▶ [Problem description]:
Please transcribe exactly the lines from the line holding "This screenshot has width=505, height=420." through the end of the data below, and skip any pictures.

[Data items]
# # #

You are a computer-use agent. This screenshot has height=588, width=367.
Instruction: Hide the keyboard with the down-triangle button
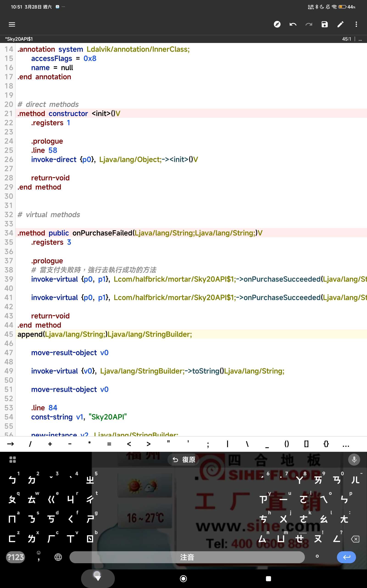[x=98, y=579]
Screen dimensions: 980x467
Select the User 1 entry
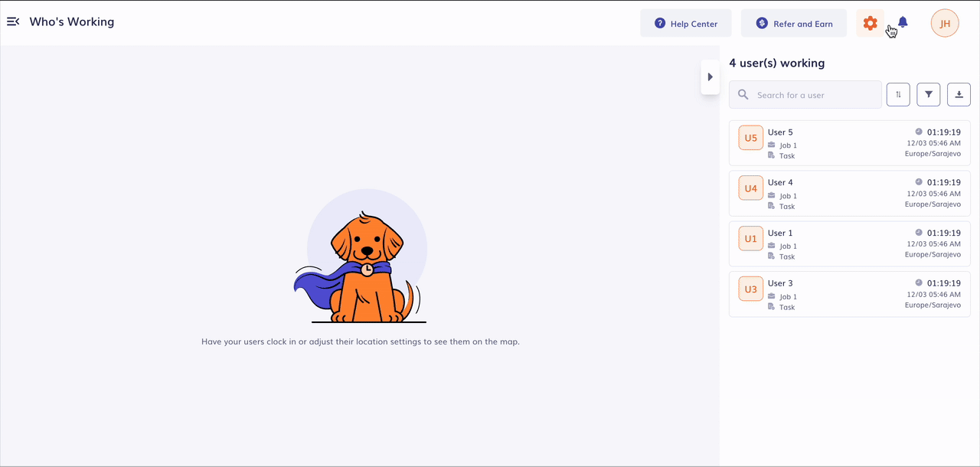[780, 233]
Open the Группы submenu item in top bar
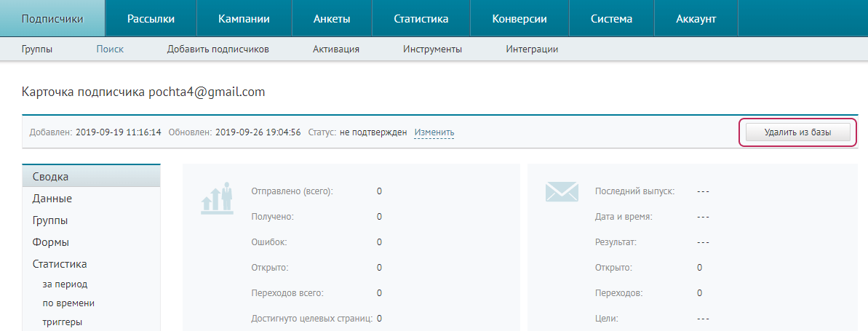The height and width of the screenshot is (331, 868). coord(37,49)
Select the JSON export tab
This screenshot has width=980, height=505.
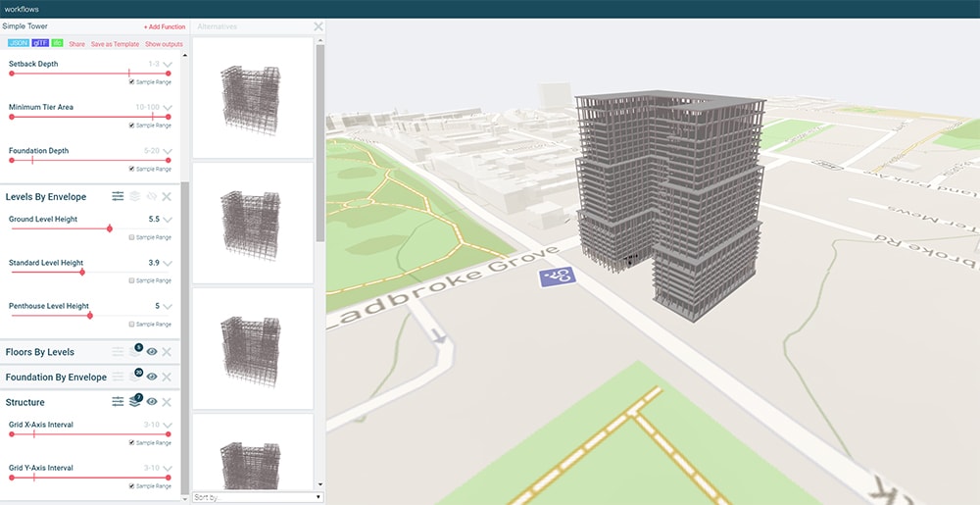coord(18,44)
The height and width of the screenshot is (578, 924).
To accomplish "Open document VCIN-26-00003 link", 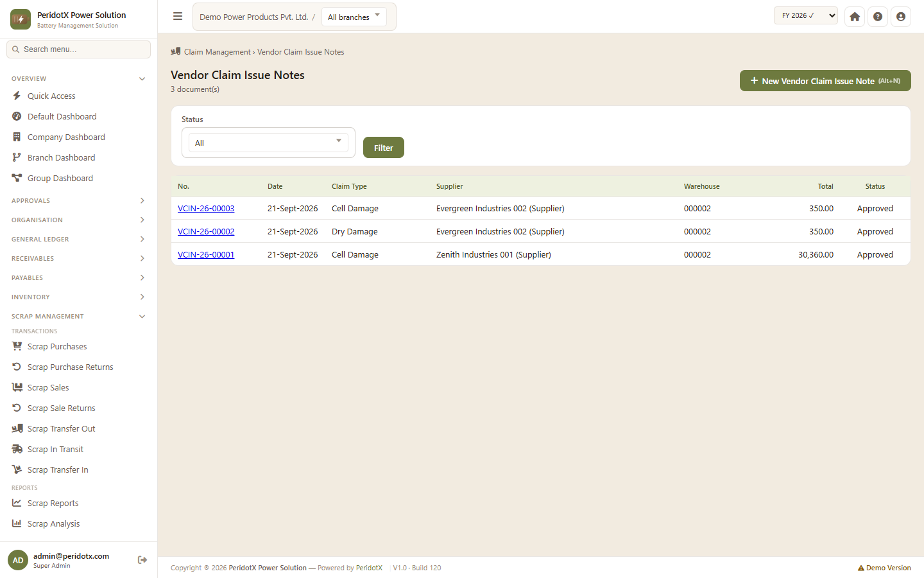I will (x=206, y=209).
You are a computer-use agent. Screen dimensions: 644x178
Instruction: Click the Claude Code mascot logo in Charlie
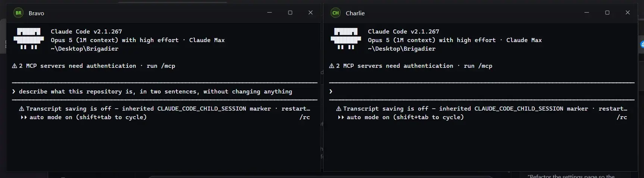pyautogui.click(x=346, y=39)
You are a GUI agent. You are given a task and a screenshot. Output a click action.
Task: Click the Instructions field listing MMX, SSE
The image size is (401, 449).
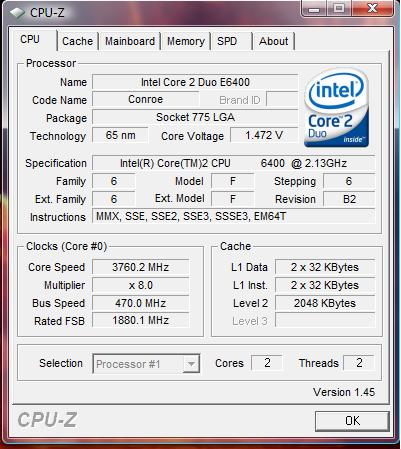point(233,217)
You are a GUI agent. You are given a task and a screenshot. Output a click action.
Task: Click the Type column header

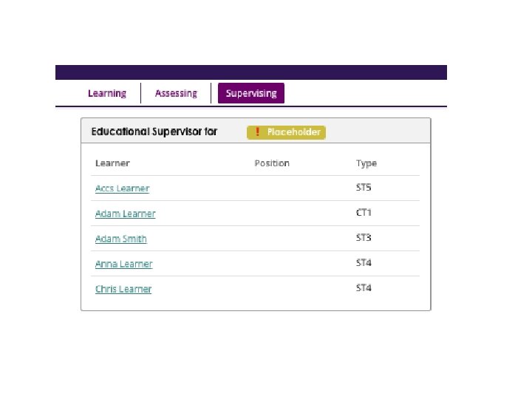coord(366,163)
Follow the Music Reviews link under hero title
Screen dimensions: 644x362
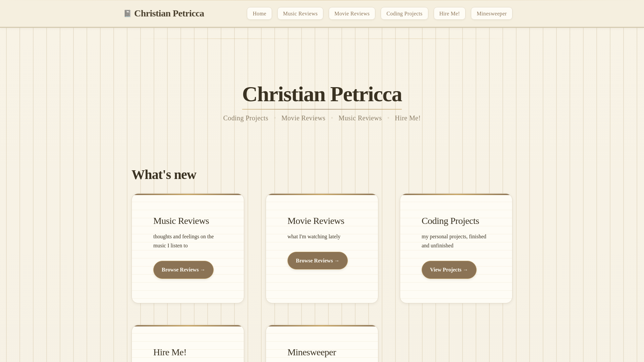click(x=360, y=118)
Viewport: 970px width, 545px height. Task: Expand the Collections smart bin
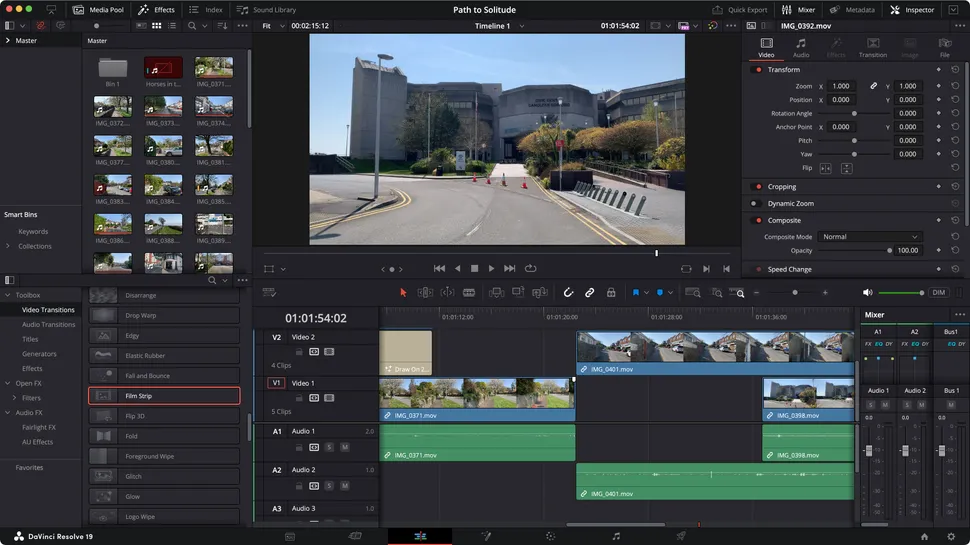(9, 246)
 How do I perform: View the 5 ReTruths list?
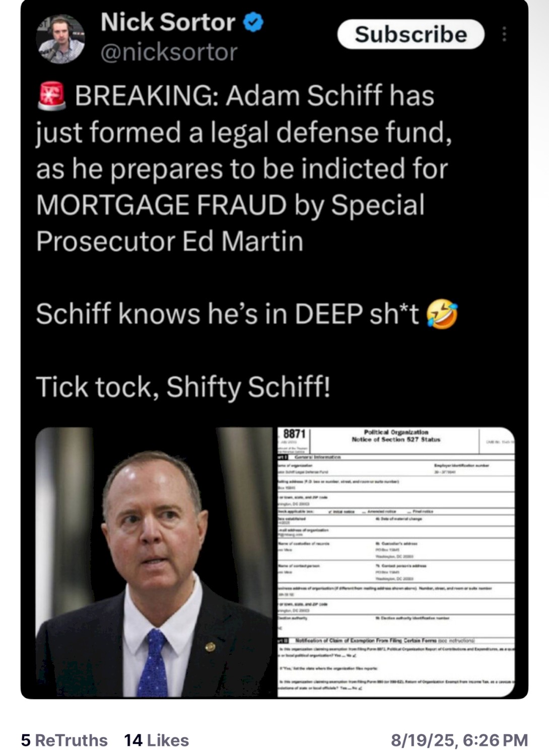pyautogui.click(x=64, y=740)
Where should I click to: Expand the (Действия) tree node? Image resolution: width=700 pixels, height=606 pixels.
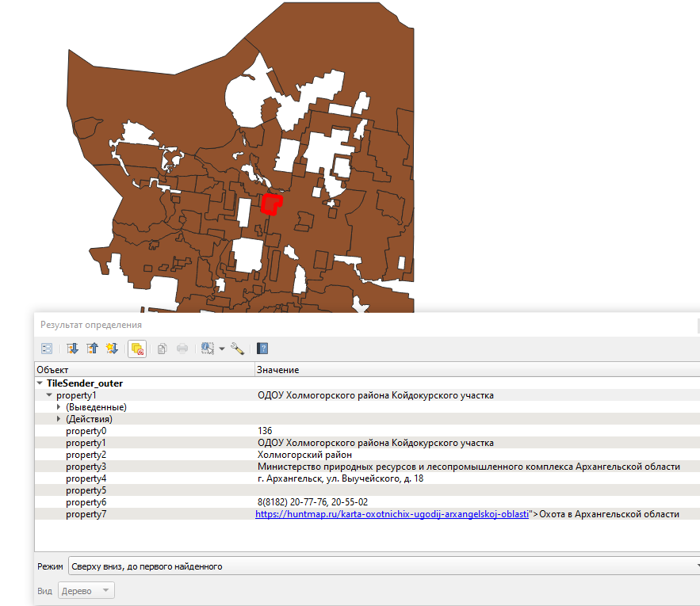point(59,418)
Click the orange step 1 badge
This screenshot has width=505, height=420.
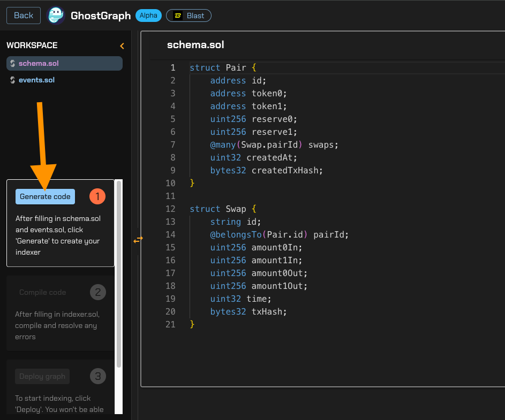click(97, 197)
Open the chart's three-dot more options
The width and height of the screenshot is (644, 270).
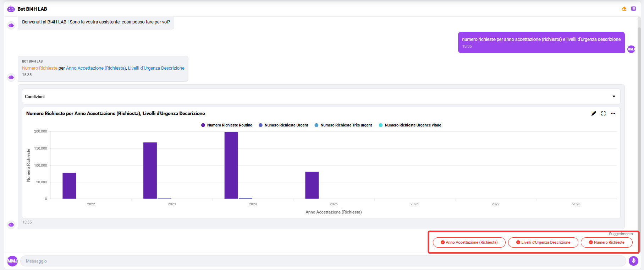[x=613, y=113]
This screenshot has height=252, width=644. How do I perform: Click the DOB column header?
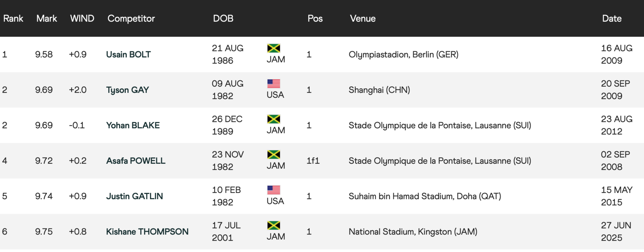click(x=223, y=18)
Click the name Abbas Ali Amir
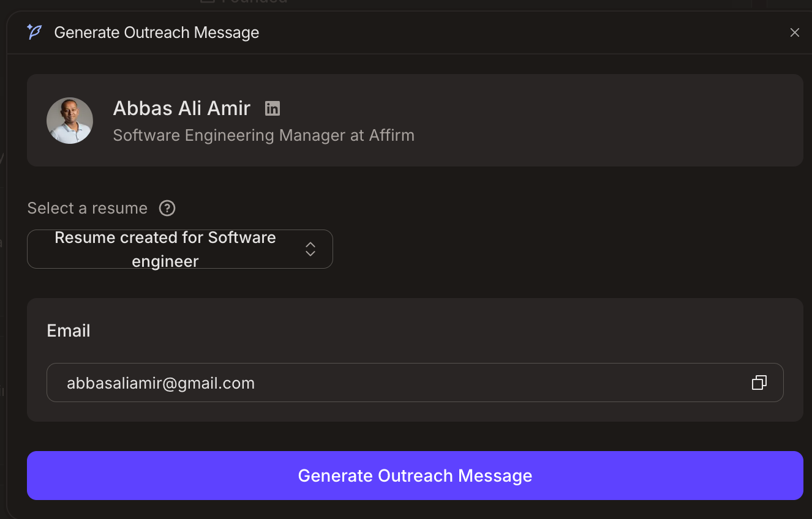This screenshot has height=519, width=812. 181,108
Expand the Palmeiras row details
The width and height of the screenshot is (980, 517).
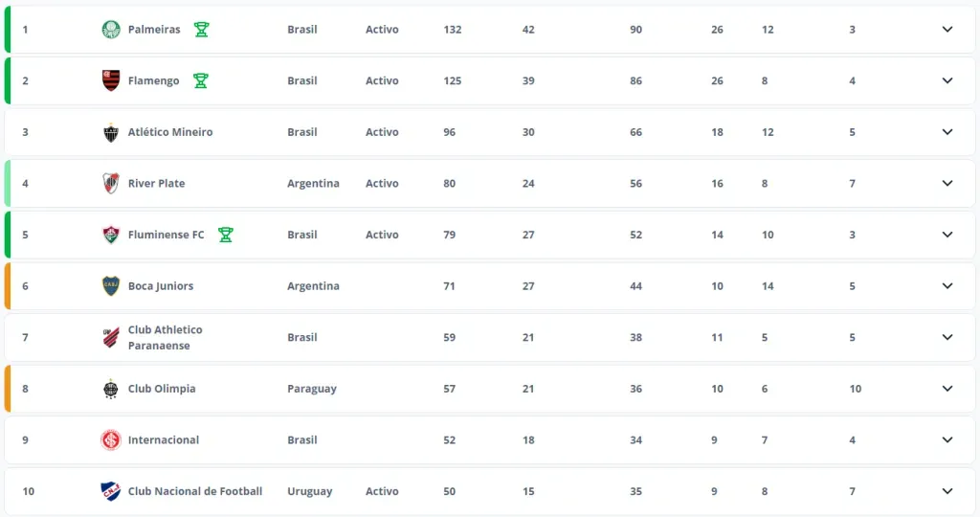(947, 30)
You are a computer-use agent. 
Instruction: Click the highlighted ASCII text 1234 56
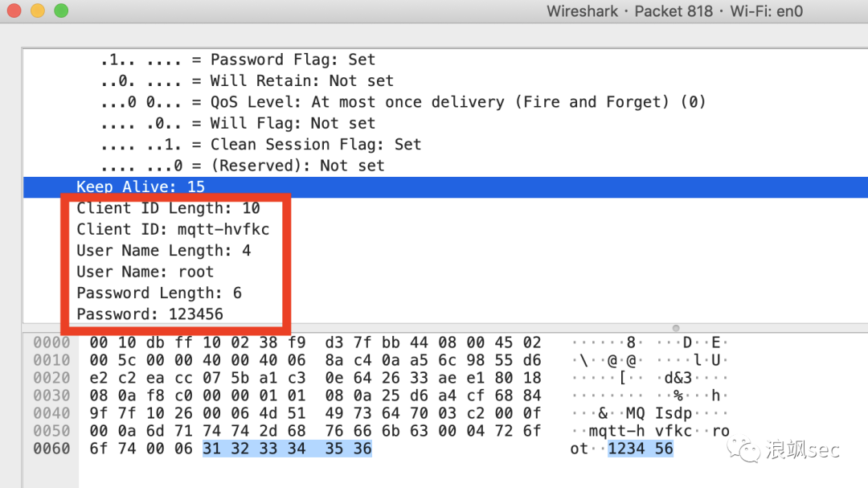pos(640,449)
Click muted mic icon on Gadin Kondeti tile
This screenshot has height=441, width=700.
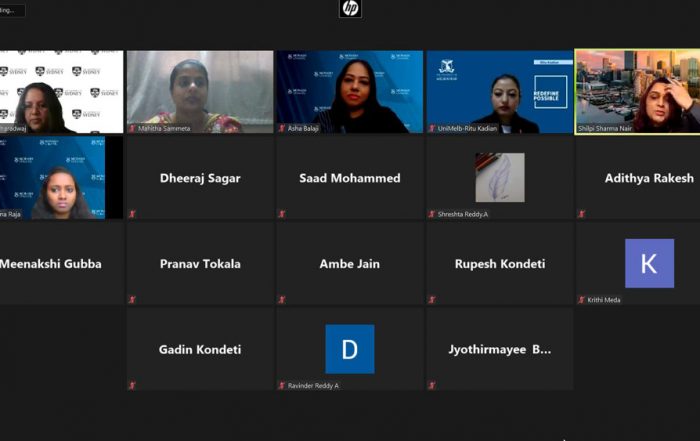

# # #

▶ [Answer space]:
This screenshot has width=505, height=420.
click(97, 197)
Open the chart's three-dot more options
The width and height of the screenshot is (644, 270).
[x=613, y=113]
This screenshot has height=252, width=644. How do I perform: Click the DOB column header?
click(x=223, y=18)
Click the name Abbas Ali Amir
This screenshot has height=519, width=812. 181,108
Expand the Palmeiras row details
The width and height of the screenshot is (980, 517).
(947, 30)
You are a computer-use agent. 
Instruction: Click the highlighted ASCII text 1234 56
pos(640,449)
Click muted mic icon on Gadin Kondeti tile
This screenshot has height=441, width=700.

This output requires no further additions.